Chinese and Indian households already buy half annual gold sales...
I TALK A LOT about the differences between gold's Fear Trade and Love Trade, writes Frank Holmes at US Global Investors.
Loyal readers know that the Fear Trade is associated with negative real interest rates and excessive money supply, which triggers an imbalance of monetary and fiscal policies and macroeconomic uncertainty. Historically, investors in the US, Japan, Germany and the UK have been the main drivers of the global Fear Trade.
The Love Trade, on the other hand, is all about gold's powerful allure and its timeless role as a gift without peer.
Gold has two significant benefits: one, as beautiful gold jewelry to be worn, and two, as financial security. Although gold jewelry is often given as a special gift in Western countries, it pales in comparison to what takes place in China and India, or "Chindia" – home to about 40% of the world's population, and the two largest gold importers.
The two Asian countries together accounted for more than half of total global gold jewelry demand in 2015. The US, by comparison, represented about 5% of demand. All of Europe, even less.
Significant to boosting the metal's price are important cultural events, from India's upcoming Diwali festival and fourth-quarter wedding season to the Chinese New Year in January. Going back decades, the yellow metal has tended to perform best in September, when jewelry, coin and bullion dealers restock their inventories in preparation for these celebrations.
Also known as the Festival of Lights, Diwali begins October 30 this year, followed by the wedding season. To give you a sense of scale, as many as 150 million Indian weddings will be held between 2011 and 2021, according to the Government of India. For each wedding, between 0.7 and 70 ounces of gold are typically purchased, which is equivalent to 35% to 40% of total wedding expenses.
Of course, you can't convert cash into gold if you don't have the cash. What's more, gold priced in Indian Rupees and Chinese Renminbi has really taken off, making it more expensive to Indian and Chinese consumers than America buyers.
Gold consumption, then, really depends on household income.
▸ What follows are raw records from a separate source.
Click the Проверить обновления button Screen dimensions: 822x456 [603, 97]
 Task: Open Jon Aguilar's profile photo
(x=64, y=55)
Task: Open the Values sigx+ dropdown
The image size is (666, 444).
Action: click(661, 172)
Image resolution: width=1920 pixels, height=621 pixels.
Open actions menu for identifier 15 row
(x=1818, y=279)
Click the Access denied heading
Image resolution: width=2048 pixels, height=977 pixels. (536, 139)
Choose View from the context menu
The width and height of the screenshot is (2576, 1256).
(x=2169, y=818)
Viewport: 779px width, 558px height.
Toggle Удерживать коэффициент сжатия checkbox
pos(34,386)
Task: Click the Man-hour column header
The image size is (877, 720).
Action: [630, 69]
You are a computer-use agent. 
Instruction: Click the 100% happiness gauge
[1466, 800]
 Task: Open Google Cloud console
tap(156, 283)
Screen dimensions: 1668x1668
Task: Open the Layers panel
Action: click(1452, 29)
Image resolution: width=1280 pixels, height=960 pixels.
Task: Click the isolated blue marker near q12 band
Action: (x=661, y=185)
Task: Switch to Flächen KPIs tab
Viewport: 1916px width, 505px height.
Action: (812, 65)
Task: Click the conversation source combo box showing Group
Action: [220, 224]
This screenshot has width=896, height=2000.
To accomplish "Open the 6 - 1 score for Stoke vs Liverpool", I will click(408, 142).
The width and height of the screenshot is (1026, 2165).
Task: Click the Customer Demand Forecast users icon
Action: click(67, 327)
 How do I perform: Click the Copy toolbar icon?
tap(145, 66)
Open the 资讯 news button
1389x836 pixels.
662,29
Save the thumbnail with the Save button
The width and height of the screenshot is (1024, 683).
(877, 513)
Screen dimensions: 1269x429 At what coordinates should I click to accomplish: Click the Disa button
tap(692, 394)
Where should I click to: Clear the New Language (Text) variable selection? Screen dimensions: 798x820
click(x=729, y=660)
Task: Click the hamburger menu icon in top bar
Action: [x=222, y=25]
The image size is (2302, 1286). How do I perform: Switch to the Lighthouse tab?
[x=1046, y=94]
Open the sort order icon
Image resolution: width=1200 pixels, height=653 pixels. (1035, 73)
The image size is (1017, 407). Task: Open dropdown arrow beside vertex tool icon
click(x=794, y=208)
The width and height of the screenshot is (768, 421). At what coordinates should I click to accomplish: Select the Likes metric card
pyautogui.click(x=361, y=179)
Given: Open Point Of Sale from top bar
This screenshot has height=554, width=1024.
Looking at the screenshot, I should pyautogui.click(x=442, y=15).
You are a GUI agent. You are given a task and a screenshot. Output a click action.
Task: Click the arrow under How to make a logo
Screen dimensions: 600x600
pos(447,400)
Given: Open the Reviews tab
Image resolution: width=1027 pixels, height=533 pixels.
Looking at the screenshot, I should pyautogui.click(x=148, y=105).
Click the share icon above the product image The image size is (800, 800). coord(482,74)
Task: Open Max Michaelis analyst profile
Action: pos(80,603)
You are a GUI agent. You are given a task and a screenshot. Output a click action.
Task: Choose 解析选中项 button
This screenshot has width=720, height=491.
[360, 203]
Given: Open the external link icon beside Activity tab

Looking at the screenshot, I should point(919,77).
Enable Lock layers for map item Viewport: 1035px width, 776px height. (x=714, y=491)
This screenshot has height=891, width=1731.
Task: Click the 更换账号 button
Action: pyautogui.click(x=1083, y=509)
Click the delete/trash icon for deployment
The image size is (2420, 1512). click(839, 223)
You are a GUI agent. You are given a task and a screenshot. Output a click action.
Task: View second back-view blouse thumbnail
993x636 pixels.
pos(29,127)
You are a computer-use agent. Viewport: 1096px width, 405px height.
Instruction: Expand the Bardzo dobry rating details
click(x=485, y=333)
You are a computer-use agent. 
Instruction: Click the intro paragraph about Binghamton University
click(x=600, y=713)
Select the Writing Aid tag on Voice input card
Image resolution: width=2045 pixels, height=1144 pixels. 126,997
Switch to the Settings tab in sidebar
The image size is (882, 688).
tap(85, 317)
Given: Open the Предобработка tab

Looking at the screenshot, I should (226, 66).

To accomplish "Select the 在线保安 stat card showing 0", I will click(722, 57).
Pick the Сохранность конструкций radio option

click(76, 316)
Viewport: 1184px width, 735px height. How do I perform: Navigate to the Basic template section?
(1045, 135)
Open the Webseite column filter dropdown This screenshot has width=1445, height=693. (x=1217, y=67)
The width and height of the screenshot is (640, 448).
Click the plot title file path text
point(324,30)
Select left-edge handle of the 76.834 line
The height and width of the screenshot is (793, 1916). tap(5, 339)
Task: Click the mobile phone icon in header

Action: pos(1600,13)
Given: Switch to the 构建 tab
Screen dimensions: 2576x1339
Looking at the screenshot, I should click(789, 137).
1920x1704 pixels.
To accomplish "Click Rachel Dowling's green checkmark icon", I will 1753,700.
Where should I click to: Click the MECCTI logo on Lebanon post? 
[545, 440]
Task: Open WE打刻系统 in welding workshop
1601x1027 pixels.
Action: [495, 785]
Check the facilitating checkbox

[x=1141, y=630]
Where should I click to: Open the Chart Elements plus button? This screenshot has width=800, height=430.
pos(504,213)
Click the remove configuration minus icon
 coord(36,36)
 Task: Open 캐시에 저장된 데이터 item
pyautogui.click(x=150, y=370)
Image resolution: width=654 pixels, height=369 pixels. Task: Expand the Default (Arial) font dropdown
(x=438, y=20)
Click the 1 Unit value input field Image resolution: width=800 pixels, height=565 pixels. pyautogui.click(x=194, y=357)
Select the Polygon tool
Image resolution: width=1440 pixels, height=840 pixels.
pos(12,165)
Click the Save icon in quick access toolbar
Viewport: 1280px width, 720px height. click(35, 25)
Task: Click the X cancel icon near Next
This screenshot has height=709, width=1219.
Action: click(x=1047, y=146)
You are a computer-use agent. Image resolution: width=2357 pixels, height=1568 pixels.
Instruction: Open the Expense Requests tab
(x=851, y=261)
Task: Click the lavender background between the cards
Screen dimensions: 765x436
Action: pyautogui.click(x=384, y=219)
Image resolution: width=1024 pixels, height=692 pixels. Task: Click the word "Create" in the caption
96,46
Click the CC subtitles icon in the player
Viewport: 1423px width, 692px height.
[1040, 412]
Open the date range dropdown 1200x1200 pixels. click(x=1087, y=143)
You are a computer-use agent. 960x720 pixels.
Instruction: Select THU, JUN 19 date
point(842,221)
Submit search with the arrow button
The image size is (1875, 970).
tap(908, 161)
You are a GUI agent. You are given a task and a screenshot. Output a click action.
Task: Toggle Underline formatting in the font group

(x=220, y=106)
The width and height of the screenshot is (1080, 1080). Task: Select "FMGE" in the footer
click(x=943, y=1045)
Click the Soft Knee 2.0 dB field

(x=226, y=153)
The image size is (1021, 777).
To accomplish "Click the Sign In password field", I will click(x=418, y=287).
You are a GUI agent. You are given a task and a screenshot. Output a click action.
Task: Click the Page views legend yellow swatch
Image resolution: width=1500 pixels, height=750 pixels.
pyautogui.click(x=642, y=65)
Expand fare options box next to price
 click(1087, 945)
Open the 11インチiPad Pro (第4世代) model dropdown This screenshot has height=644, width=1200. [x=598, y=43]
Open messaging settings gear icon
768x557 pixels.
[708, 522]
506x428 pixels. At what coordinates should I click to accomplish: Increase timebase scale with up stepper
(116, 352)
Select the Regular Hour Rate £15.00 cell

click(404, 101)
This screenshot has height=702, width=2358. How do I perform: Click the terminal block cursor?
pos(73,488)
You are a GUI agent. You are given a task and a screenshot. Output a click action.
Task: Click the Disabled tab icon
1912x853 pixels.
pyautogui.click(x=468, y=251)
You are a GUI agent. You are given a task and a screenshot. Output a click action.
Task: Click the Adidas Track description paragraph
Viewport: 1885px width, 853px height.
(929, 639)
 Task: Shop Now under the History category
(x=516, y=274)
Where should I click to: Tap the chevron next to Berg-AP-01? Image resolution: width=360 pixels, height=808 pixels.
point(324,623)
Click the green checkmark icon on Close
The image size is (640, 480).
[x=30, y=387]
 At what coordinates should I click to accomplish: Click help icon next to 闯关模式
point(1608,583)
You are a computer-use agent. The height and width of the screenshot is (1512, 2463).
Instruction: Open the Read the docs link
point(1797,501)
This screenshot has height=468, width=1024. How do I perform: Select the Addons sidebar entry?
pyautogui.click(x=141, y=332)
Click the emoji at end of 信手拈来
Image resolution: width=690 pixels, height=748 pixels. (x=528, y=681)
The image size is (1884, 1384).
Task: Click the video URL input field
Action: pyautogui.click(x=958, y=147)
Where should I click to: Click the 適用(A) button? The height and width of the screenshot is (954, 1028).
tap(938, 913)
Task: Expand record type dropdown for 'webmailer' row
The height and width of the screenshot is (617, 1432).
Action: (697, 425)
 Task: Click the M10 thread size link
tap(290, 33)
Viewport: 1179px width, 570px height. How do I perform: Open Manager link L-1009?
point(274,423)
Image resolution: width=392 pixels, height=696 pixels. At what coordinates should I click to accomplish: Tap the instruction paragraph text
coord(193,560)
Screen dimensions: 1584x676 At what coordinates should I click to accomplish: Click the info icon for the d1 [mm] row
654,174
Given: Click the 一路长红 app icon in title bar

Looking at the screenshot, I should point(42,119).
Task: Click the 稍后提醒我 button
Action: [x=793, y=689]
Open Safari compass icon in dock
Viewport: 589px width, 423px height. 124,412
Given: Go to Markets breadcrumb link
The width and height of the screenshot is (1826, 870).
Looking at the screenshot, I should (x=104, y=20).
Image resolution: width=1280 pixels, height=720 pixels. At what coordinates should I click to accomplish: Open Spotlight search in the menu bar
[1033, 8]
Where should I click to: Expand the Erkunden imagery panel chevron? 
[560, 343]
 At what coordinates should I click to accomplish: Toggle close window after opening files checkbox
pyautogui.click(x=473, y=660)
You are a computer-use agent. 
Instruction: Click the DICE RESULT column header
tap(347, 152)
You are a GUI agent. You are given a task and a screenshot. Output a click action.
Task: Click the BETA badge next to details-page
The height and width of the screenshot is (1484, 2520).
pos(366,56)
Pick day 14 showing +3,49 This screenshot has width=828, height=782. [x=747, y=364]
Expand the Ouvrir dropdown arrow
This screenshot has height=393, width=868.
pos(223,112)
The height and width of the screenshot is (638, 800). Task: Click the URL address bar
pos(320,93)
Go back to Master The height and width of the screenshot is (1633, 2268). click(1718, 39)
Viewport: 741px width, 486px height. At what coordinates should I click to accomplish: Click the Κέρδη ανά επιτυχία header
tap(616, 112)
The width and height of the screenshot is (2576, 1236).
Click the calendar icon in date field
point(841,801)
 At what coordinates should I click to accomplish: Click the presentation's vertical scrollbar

Fortunately, income growth in Chindia is booming with the rise of the middle class.
And just how much income growth are we talking about? According to Boston Consulting Group (BCG) data, consumer spending in both China and India will soon overtake spending in Germany and France, and is on a trajectory to match Japan's level of consumption.
By 2020, the number of "affluent" households in China – those with annual incomes of at least $20,000 – will grow to 280 million, equal to 30% of the country's urban population. That's quite a leap up from today's 120 million households labeled as "affluent." It's also good news for the Love Trade.
As for India, the number of middle class consumers is expected to triple between now and 2025, eventually reaching 89 million people, according to McKinsey & Company.
What I find even more incredible is that by 2030, the economic output of India's top five cities is expected to reach the size of five middle-income countries today, according to McKinsey. Mumbai's massive $245 billion economy, for example, could soon exceed the entire country of Malaysia. Likewise, India's capital city of New Delhi could one day be bigger than the Philippines.
This presents a huge opportunity for the Love Trade to expand even more, as rising incomes and economic momentum have been a tailwind for gold demand.
I've pointed out before the relationship between M2 money supply growth in China and the price of gold. Money supply isn't the same as income growth, of course. But it serves as further evidence that the more money that's available – and the more people who have access to that money – the more it can be converted into gold.
But in June, I asked if India is the new China. I think the jury's still out on that question, but what we do know is that India has pulled ahead of China to become the world's fastest growing large economy.
In its June update to its world economic outlook, the International Monetary Fund (IMF) sees India advancing 7.4% this year, compared to China's 6.6%. On a relative basis, these are much stronger growth rates than what we find in advanced economies such as the US, European Union and Japan.
India's manufacturing sector appears to be growing at a faster clip than China's, when we compare the two Asian giants' purchasing manager's indices (PMI). For the month of August, the India PMI rose to 52.6 from 51.8 in July, indicating healthy sector expansion.
Meanwhile, China logged a neutral 50, indicating neither expansion nor contraction. But as you can see above, the trend is headed in the right direction and making steady improvements from its recent low of 47.2 in September 2015.
For the one-year period, the First Trust ISE Chindia Index Fund (FNI) is up more than 23%, as of September 4, suggesting the bad news we've been seeing in the media might be over, and the markets in China and India may have reached a bottom. This is good for global growth and the Love Trade in gold.